#### TASK STATEMENT:
Output the lines starting at the one that contains "Viewport: 414px width, 897px height." and ending at the one that contains "tap(509, 591)" as a Markdown table with the columns No and Line. Number each line in No, put its text in Line, and leave out any blank lines.

[START OF EXERCISE INPUTS]

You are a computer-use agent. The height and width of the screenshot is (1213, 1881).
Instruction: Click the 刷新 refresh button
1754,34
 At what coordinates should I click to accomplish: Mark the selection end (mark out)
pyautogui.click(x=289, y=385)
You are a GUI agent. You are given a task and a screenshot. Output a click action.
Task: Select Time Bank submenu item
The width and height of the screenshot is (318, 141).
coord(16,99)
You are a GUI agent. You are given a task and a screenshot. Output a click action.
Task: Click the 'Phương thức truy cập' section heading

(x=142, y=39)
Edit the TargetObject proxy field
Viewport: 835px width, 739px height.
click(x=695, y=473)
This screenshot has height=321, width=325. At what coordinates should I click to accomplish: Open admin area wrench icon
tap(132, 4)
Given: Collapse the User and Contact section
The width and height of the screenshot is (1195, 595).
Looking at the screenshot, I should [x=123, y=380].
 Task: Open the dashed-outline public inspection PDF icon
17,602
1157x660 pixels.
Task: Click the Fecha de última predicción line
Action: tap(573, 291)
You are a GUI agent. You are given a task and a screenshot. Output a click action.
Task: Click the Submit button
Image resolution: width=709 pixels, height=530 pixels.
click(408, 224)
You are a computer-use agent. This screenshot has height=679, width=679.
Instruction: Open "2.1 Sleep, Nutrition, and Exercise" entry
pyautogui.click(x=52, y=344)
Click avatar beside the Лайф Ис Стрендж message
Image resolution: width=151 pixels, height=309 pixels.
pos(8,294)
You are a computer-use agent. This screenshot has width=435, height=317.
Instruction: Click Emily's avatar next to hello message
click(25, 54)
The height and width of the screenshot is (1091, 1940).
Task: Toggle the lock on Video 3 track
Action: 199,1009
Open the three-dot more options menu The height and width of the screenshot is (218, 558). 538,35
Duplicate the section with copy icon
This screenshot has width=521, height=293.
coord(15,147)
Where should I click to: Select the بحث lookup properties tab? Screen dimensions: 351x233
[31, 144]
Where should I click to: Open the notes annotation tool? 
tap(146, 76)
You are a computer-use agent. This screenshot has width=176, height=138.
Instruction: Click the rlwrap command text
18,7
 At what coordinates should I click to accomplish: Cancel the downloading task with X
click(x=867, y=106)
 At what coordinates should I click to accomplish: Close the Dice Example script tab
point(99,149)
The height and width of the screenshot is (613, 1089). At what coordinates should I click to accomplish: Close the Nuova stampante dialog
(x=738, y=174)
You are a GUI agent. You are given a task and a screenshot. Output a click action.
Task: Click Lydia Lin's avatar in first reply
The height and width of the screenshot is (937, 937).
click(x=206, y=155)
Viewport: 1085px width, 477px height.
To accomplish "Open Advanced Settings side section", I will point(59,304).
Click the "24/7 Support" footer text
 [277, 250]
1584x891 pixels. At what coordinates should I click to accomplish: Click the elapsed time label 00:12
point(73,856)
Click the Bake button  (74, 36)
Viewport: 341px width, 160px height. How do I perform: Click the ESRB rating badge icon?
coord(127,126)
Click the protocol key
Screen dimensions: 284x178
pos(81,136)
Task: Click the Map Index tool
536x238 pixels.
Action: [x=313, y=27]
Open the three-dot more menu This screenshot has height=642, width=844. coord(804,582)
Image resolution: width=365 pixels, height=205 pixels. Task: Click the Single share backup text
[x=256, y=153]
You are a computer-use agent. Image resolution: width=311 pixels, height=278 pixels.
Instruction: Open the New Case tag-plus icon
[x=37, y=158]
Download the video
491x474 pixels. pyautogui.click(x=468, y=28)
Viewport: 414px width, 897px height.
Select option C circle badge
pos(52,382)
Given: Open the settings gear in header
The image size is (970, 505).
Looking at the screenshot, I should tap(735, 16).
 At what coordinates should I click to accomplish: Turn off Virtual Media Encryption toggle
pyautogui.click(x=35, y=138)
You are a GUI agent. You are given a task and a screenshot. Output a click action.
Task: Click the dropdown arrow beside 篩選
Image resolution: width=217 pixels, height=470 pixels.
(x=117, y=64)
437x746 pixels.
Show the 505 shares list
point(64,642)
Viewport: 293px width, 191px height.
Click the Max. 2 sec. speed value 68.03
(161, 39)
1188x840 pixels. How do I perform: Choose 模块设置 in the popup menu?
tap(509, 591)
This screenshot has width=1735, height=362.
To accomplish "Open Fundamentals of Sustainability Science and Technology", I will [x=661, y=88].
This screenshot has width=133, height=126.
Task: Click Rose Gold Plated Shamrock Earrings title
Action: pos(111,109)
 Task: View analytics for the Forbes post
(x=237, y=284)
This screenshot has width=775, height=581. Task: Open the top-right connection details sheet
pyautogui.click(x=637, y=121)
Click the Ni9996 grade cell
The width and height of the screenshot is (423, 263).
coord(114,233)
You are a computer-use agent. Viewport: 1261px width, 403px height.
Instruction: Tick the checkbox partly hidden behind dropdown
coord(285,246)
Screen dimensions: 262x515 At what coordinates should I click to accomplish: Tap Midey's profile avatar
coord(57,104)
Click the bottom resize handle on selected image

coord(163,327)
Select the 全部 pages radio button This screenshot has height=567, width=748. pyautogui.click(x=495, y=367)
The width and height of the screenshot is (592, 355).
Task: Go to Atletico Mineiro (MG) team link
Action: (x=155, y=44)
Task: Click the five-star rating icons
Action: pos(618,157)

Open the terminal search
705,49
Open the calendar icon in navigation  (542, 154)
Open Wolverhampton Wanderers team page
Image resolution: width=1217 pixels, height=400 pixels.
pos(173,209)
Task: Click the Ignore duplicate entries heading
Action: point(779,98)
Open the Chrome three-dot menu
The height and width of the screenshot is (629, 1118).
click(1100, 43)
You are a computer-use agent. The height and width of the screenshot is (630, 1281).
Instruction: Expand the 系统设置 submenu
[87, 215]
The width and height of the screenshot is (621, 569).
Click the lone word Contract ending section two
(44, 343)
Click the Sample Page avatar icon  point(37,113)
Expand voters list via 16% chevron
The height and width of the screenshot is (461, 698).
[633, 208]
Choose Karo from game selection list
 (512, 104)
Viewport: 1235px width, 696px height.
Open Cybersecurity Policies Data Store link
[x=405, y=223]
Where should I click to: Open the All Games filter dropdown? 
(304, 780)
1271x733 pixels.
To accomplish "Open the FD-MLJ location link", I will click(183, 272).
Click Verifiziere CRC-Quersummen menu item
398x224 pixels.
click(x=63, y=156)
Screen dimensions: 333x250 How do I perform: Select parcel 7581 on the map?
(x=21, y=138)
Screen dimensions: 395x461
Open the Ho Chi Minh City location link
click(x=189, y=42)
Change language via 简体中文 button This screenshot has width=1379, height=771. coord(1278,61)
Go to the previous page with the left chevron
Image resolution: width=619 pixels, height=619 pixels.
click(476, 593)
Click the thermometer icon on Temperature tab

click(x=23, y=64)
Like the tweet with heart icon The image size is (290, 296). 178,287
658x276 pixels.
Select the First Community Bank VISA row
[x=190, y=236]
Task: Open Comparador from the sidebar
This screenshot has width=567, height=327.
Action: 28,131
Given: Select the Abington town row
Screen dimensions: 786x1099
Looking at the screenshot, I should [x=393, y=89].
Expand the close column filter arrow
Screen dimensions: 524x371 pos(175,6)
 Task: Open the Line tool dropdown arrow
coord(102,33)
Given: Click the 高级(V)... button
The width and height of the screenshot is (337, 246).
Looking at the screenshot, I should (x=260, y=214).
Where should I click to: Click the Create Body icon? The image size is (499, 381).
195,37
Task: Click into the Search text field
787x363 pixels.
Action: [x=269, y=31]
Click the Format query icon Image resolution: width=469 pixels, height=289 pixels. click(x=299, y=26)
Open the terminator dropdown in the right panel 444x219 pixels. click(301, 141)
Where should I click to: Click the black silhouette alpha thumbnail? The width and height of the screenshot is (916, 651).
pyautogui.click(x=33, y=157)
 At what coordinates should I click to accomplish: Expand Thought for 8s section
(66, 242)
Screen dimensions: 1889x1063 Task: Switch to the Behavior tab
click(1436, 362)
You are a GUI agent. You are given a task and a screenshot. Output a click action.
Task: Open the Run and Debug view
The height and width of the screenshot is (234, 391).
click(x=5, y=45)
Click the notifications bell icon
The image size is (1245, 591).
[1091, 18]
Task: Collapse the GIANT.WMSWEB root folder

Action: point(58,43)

[END OF EXERCISE INPUTS]

#### THE ANSWER:
| No | Line |
|---|---|
| 1 | Viewport: 414px width, 897px height. |
| 2 | Select option C circle badge |
| 3 | pos(52,382) |
| 4 | Given: Open the settings gear in header |
| 5 | The image size is (970, 505). |
| 6 | Looking at the screenshot, I should tap(735, 16). |
| 7 |  At what coordinates should I click to accomplish: Turn off Virtual Media Encryption toggle |
| 8 | pyautogui.click(x=35, y=138) |
| 9 | You are a GUI agent. You are given a task and a screenshot. Output a click action. |
| 10 | Task: Click the dropdown arrow beside 篩選 |
| 11 | Image resolution: width=217 pixels, height=470 pixels. |
| 12 | (x=117, y=64) |
| 13 | 437x746 pixels. |
| 14 | Show the 505 shares list |
| 15 | point(64,642) |
| 16 | Viewport: 293px width, 191px height. |
| 17 | Click the Max. 2 sec. speed value 68.03 |
| 18 | (161, 39) |
| 19 | 1188x840 pixels. How do I perform: Choose 模块设置 in the popup menu? |
| 20 | tap(509, 591) |